In essence, the market has established a very efficient way for technology to become appropriate for mass consumption: Shiny new things draw in a mix of the curious and the attention seeker, both of whom exhibit a much lower elasticity of demand for cutting-edge technology than the average consumer. In other words, early adopters self-select as willing participants in alpha- or beta-testing brand new capabilities, by virtue of their appetite for certain products even as prices approach a level that greatly exceeds utility.

It’s always been an expensive habit, approaching four figures even when the average cellphone price was much lower than it is today (because of both subsidies and inflation). And manufacturers like Apple and Samsung have gotten very adroit at using it to their advantage. In the past several years, both of those companies have floated technology commonplace only a few years later, in exclusive devices alongside more traditional wares, and positioned them as sneak previews of what’s to come.

More recently, Samsung has taken the model one step further, having begun last year to introduce certain features, designs, and capabilities into its mid-range devices before they’d even been incorporated into the highest-end handsets. It’s a clever gambit, in that it broadens the base of users who volunteer to test new things that may only exhibit their peculiarities at scale.

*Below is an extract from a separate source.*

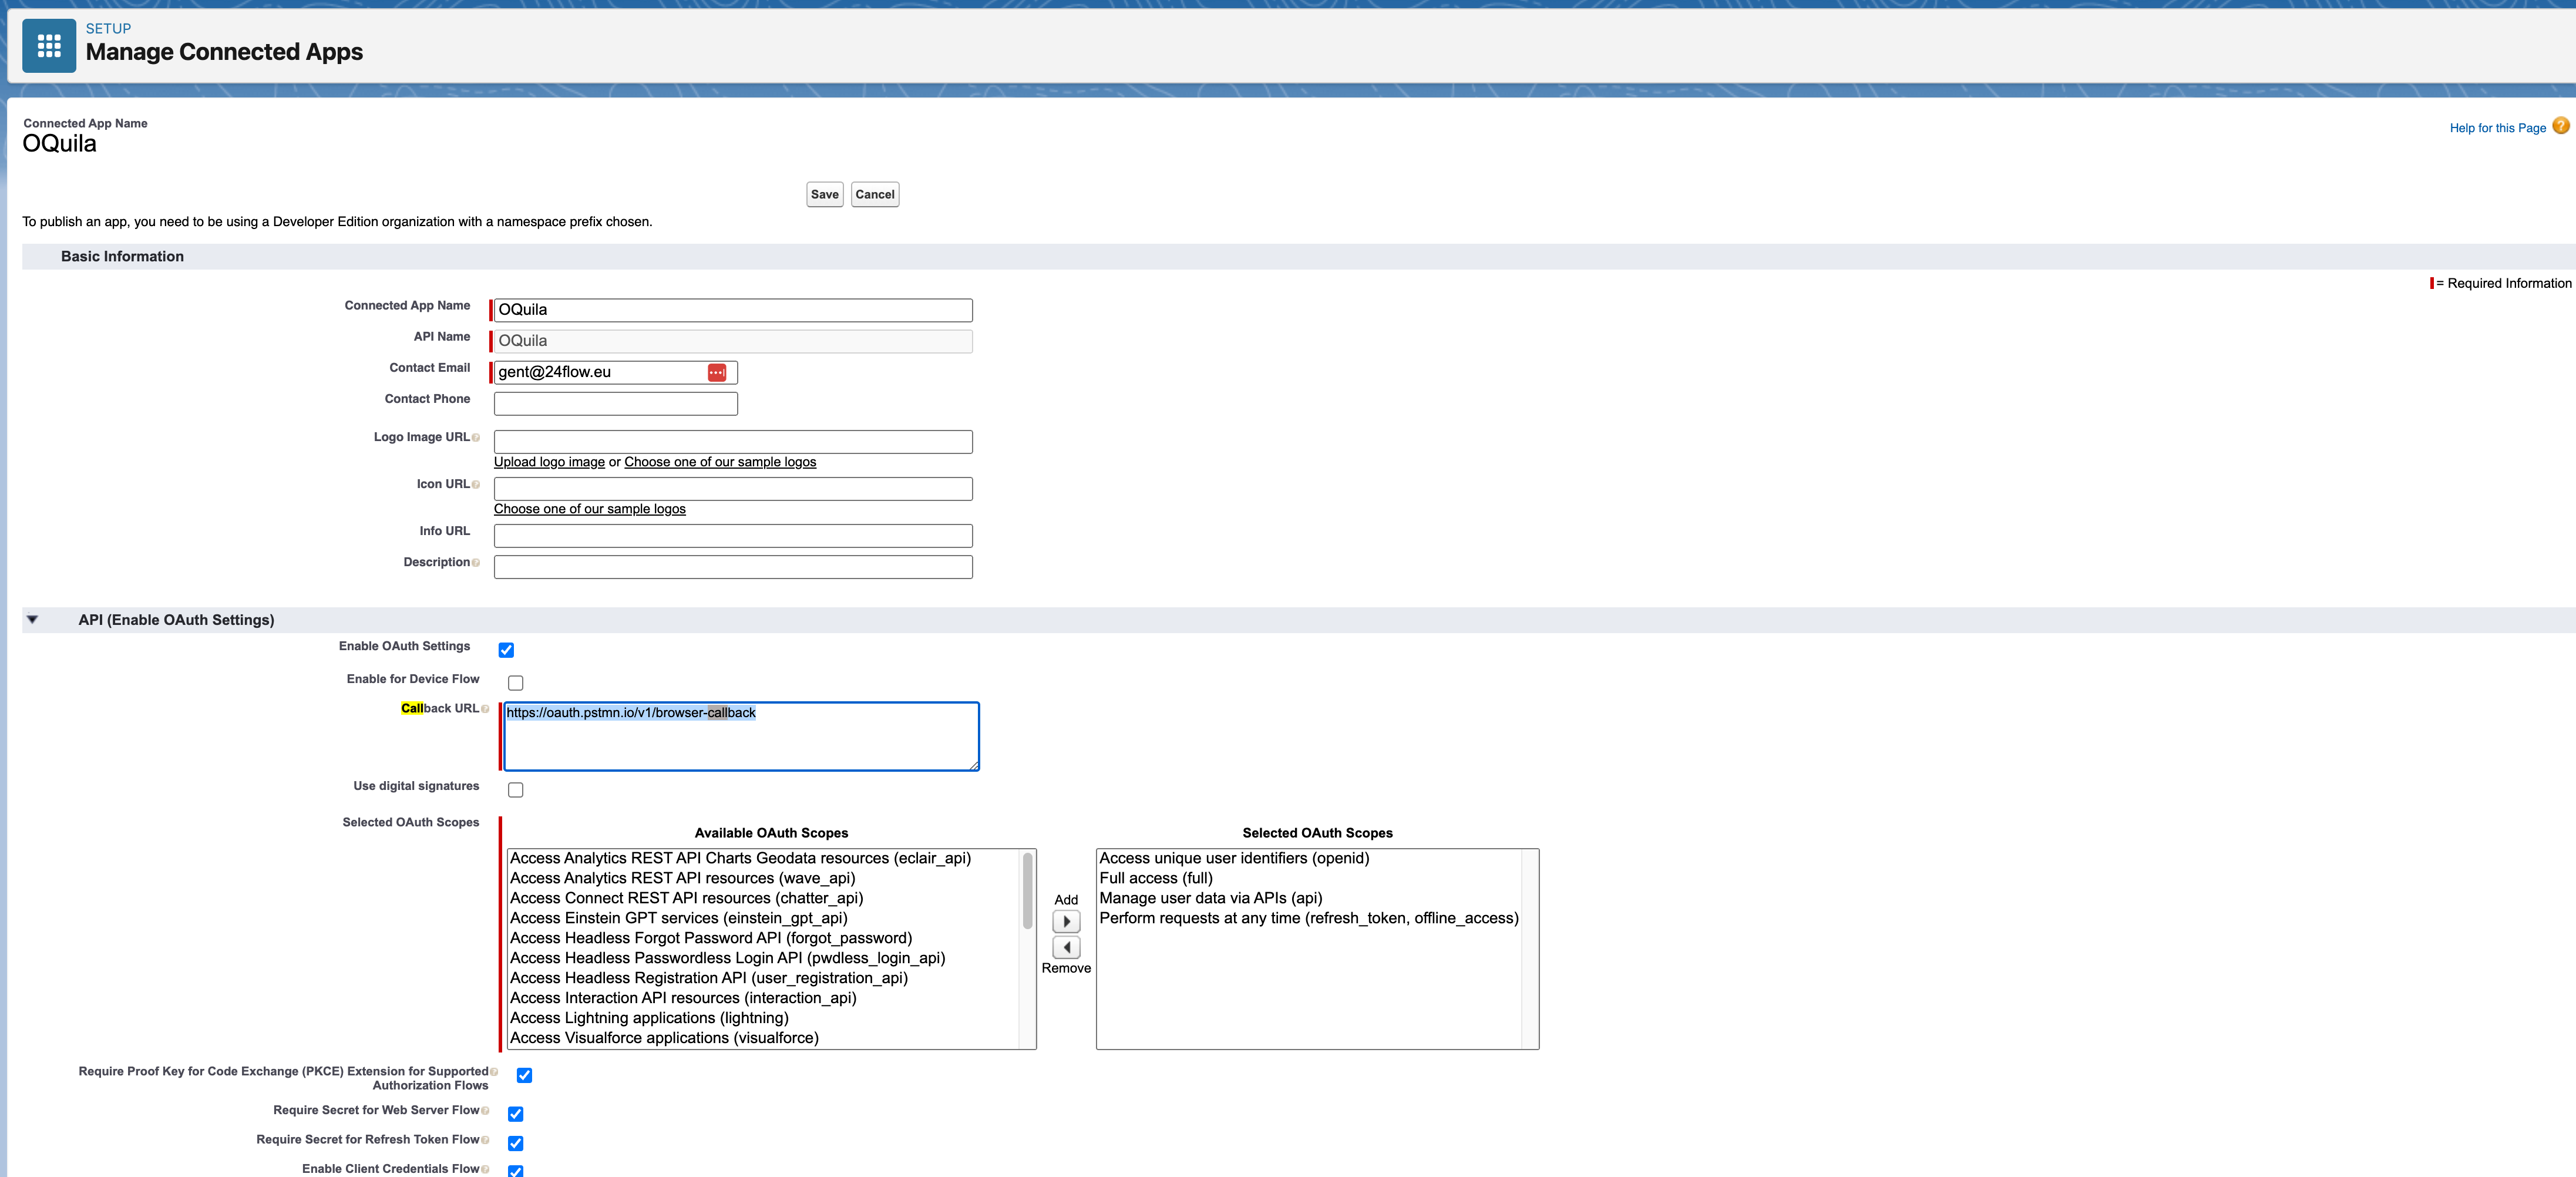2576x1177 pixels.
Task: Collapse the API (Enable OAuth Settings) section
Action: click(32, 620)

These were both companies that offered separate, highly priced, and viscerally appealing phones during the tenth-year anniversaries of their respective marquee flagship brands. Who copied whom isn’t really as pertinent as what it says about the mobile industry going forward: that it seems very willing to turn at least part of what used to be internal quality assurance testing into a paid perk for its most dedicated — and, unfortunately, its most wealthy — customers.

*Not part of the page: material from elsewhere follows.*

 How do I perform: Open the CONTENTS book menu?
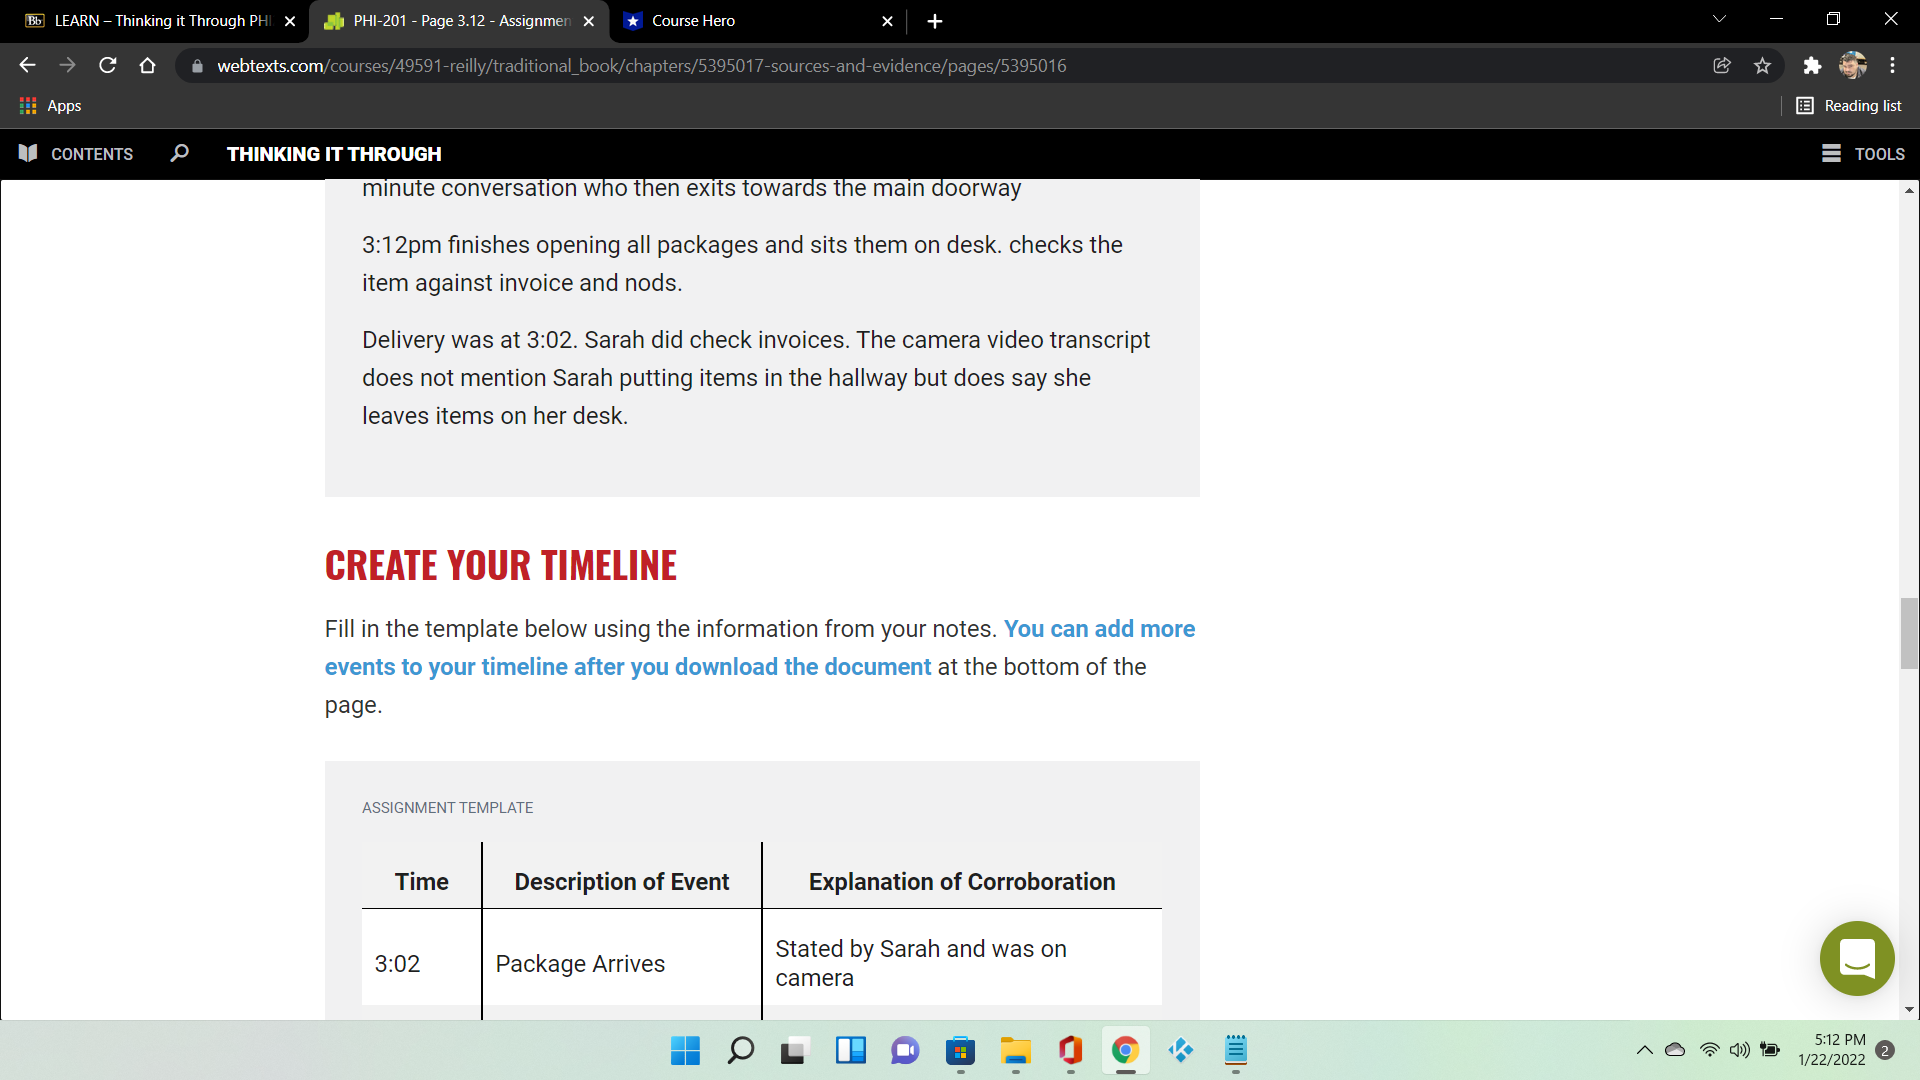(x=76, y=153)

That latter point is less of a critique of the consumption class and more an observation of where this consumer-as-beta-tester model falls short. If you are buying a Galaxy Fold knowing full well what you’re getting yourself into, then you will likely be responsible in your public evaluations of the device; however, if you’re just buying it because you can, and equate a high price with being the ambiguous “best,” then your disappointment, if expressed broadly and unconditionally, could undeservedly hinder adoption of the underlying tech.

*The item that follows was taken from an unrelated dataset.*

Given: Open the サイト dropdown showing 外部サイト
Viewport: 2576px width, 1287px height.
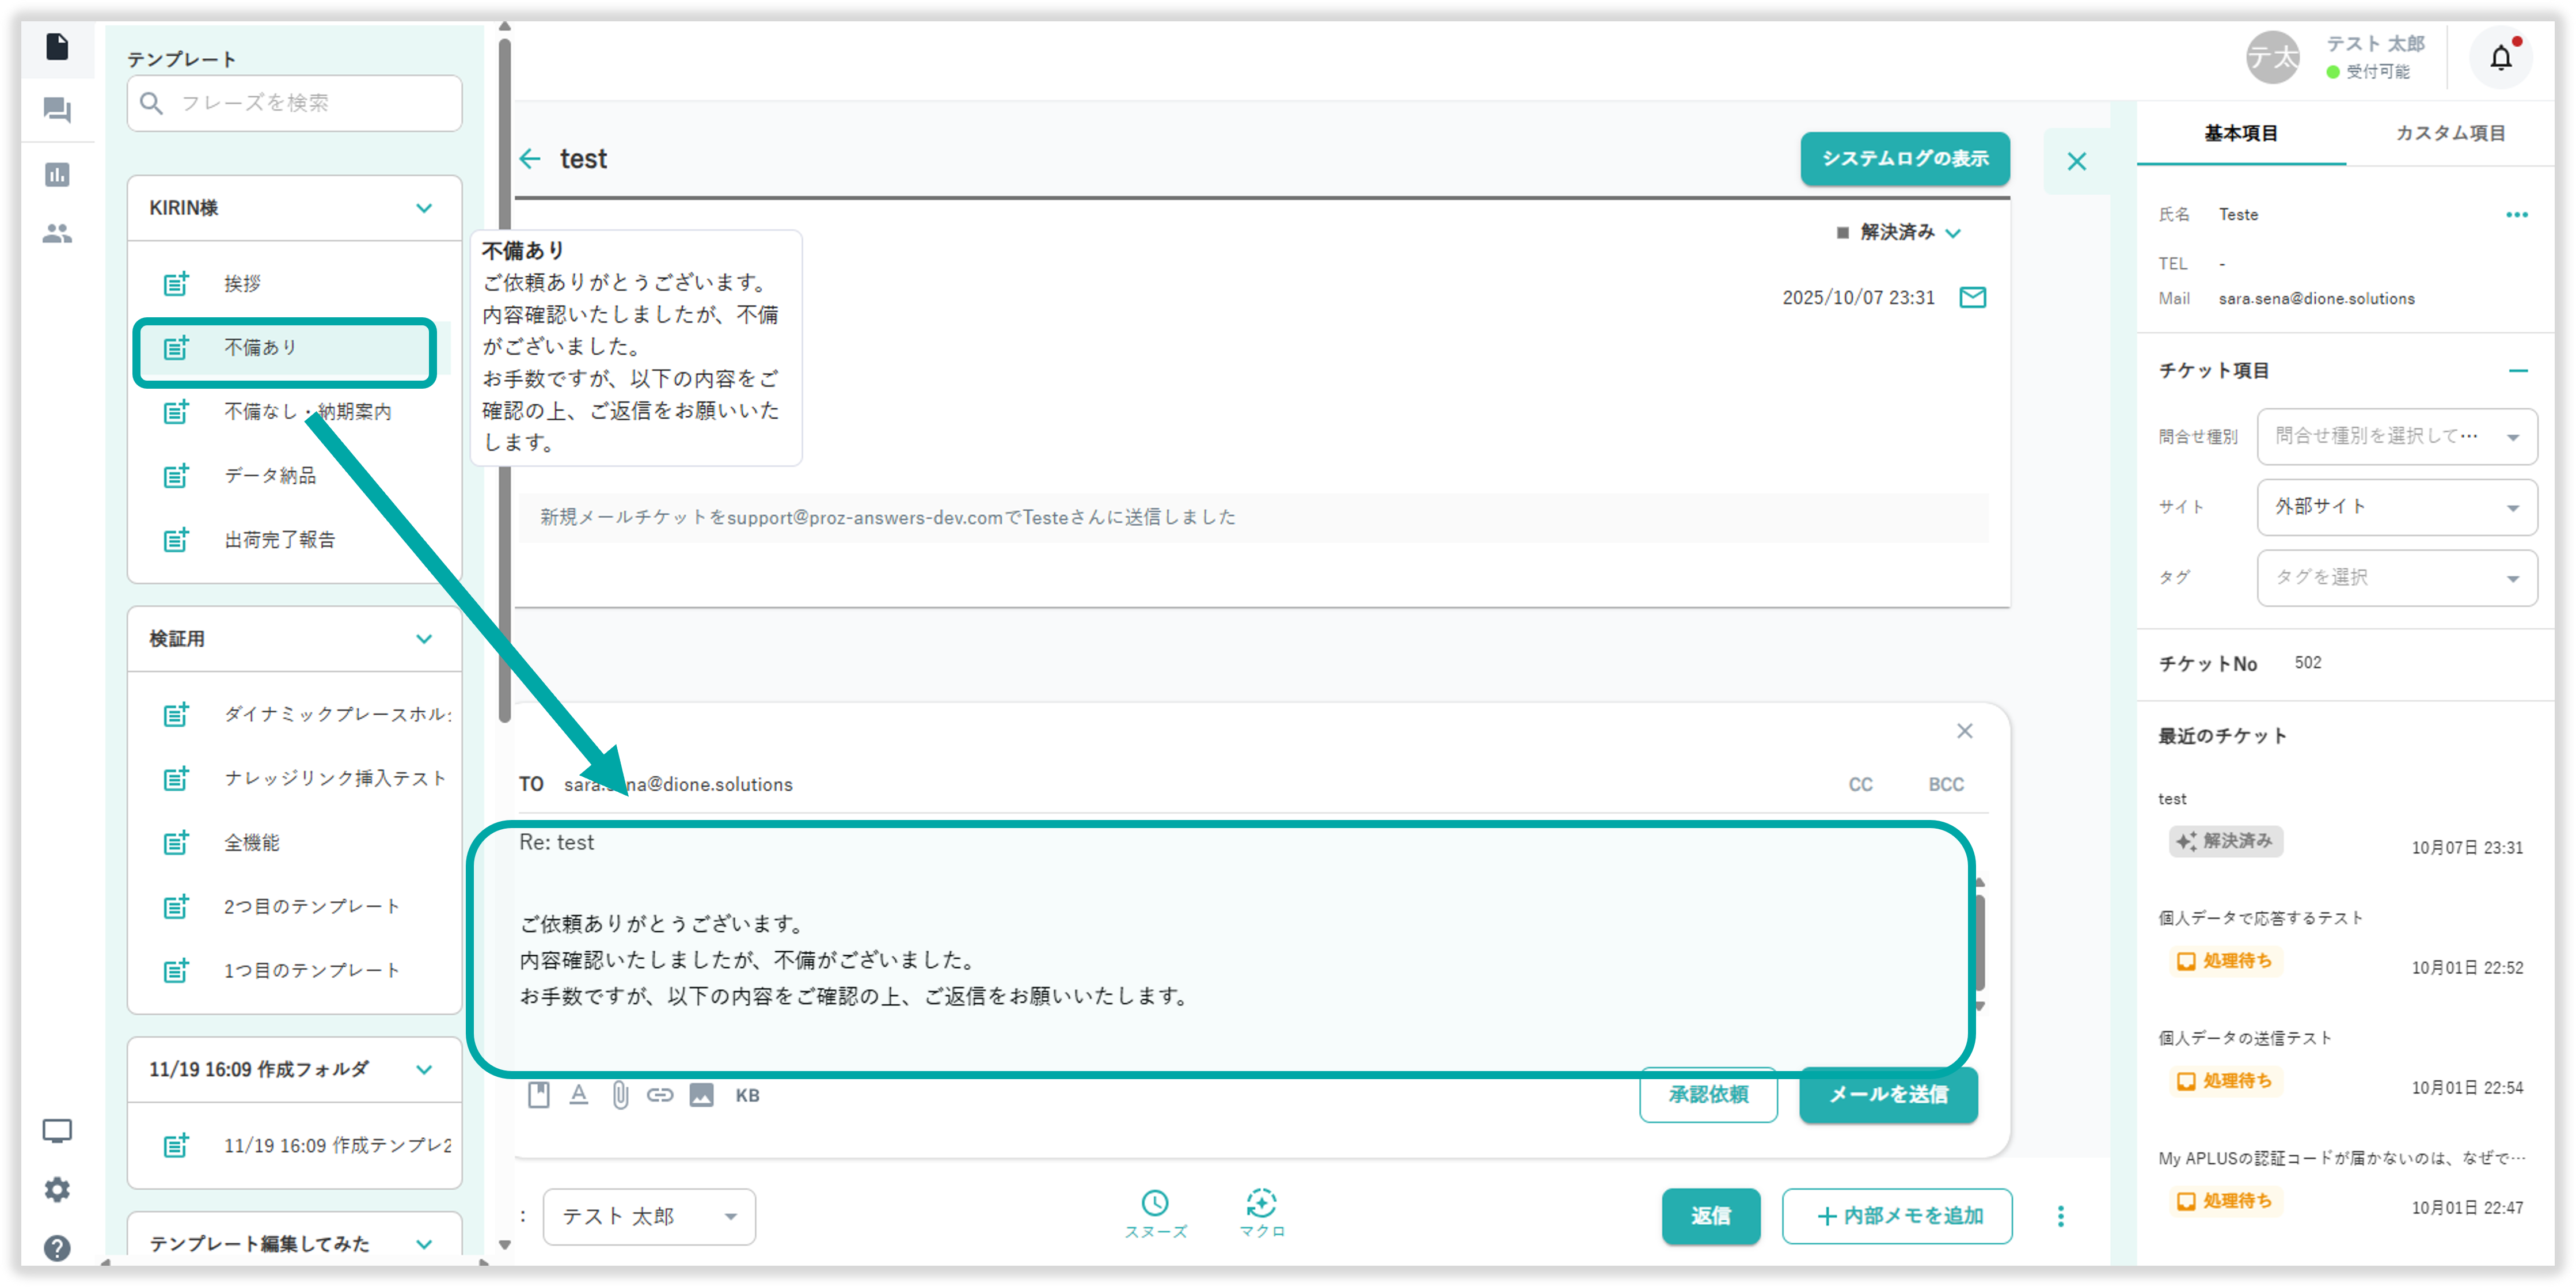Looking at the screenshot, I should [x=2396, y=507].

That being said, manufacturers still bear some responsibility for delivering a functional experience in what are otherwise indulgences. Early adopters are willing to give companies some leeway in exchange for finally letting us play with tech that we’d formerly only read about, but we don’t want to feel like suckers, spending more than everyone else just to get inferior enjoyment.

Still, it should be clear that being an early adopter involves some sacrifices that the typical user does not want, and should not have, to make. With the Galaxy Fold, one need only look at the size of the device versus the comically low percentage of the front face occupied by display to realize that that they’d probably be better off both financially and performance-wise with the highest-spec’ed Galaxy S10+.

So unless early reviews find some absolutely deal-breaking flaws with what is admittedly a device beta-testing several new technologies at once, I am reasonably willing to play this game once again with the Galaxy Fold. And since your own phone circa 2021 might fold, or roll up, or do something else once considered cutting-edge, please don’t chide me too much if I do.